The detection and quantification of endotoxin (lipopolysaccharide, LPS) is critically important in a wide range of health-related contexts, including human healthcare, clinical and basic medical research, pharmaceutical manufacturing, occupational and public health and food and water purity testing. Currently, most endotoxin detection or quantification methods are based on the Limulus Amoebocyte Lysate-related gelation reaction or chromogenic response as modified from the original Limulus Amoebocyte Lysate Assay (LAL Assay) first reported in 1960s.
The Limulus Amoebocyte is the only circulating cell found in the blood of Limulus polyphemus, the horseshoe crab. When a horseshoe crab acquires a Gram-negative bacterial infection, the Limulus Amoebocyte Lysate enzyme interacts with the Lipid A portion of the LPS produced and triggers extracellular coagulation. This reaction is the basis of a number of assay methods used for detecting and quantifying endotoxin in aqueous specimens (e.g., kinetic turbidimetric LAL assay, kinetic chromogenic LAL assay, Gel-Clot LAL, and End-Point LAL), and endotoxin detection limits using these assays can be as low as the pg/mL range.
However, the current LAL-based assays have a number of disadvantages. For example, LPS isolated from different species of bacteria do not activate LAL equally. In addition, certain substances interfere with LAL's ability to react with endotoxin. Furthermore, since the lysate is a crude and variable mixture, not a single purified enzyme, the enzyme activity needs to be standardized for every batch of LAL extracted using a complex and expensive procedure. The reagents for LAL assays are also derived from animals, and the reagents need to be stored under controlled conditions, such as controlled temperature. In general, the complexity of the assays requires the use of skilled technicians. The limitations of current assays for LPS demonstrate a continuing need for a simple and low cost, yet rapid, sensitive and selective, assay for reporting and quantifying LPS in aqueous samples.
Previously, assay devices that employ liquid crystals as a means to detect and quantify various analytes have been disclosed. For example, a liquid crystal assay device using mixed self-assembled monolayers (SAMs) containing octanethiol and biotin supported on an anisotropic gold film obliquely deposited on glass has been reported. Gupta, V. K.; Skaife, J. J.; Dubrovsky, T. B., Abbott N. L. Science, 279, (1998), pp. 2077-2079. In addition, PCT publication WO 99/63329 published on Dec. 9, 1999, discloses assay devices using SAMs attached to a substrate and a liquid crystal layer that is anchored by the SAM. U.S. Pat. No. 6,288,392 issued to Abbott et al. discloses the quantitative characterization of obliquely-deposited substrates of gold using atomic force microscopy and describes the influence of substrate topography on the anchoring of liquid crystals. U.S. Pat. No. 6,284,197 issued to Abbott et al. discloses the optical amplification of molecular interactions using liquid crystals.
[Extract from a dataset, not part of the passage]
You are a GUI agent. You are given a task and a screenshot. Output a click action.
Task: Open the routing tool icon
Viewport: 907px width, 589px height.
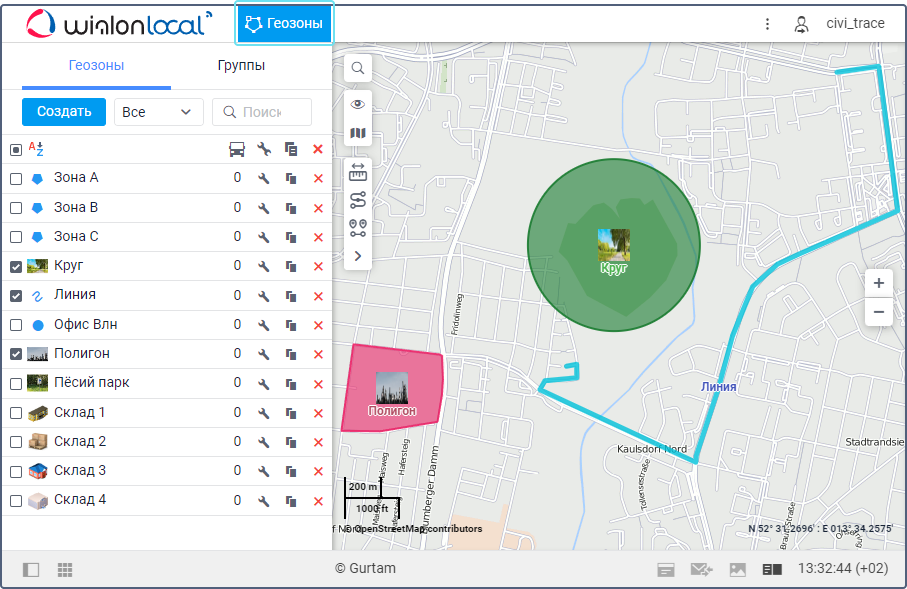coord(357,200)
Past studies have also reported on the influence of surfactants on the orientations of liquid crystals when the surfactants are adsorbed at interfaces of aqueous phases and thermotropic liquid crystals in emulsions (Drzaic, Liquid Crystal Dispersions. Series on Liquid Crystals; World Scientific: Singapore, 1995; Poulin et al. Science 1997, 275, 1770; Mondain-Monval et al. Eur. Phys. J B 1999, 12, 167). More recently, planar interfaces between thermotropic liquid crystals and aqueous solutions have been used to investigate the orientations of liquid crystals decorated with surfactants (Brake et al. Langmuir 2002, 16, 6101; Brake et al. Langmuir 2003, 16, 6436; Brake et al. Langmuir 2003, 21, 8629), lipids (Brake et al. Science 2003, 302, 2094; Brake et al. Langmuir 2005, 21, 2218), and proteins (Brake et al. Science 2003, 302, 2094). Most recently, the use of a sensor made of multiple grids filled with liquid crystal to detect varying concentrations of LPS in a test sample has been discussed, although the structure of the molecule shown in the paper to be the subject of this study is not LPS nor is it lipid A (McCamley et al. Proc. SPIE 2007, 6441, 64411Y).
There remains a continuing need in the art for new assays for detecting and quantifying LPS at low limits of detection that are specific to LPS and faster than previously disclosed methods.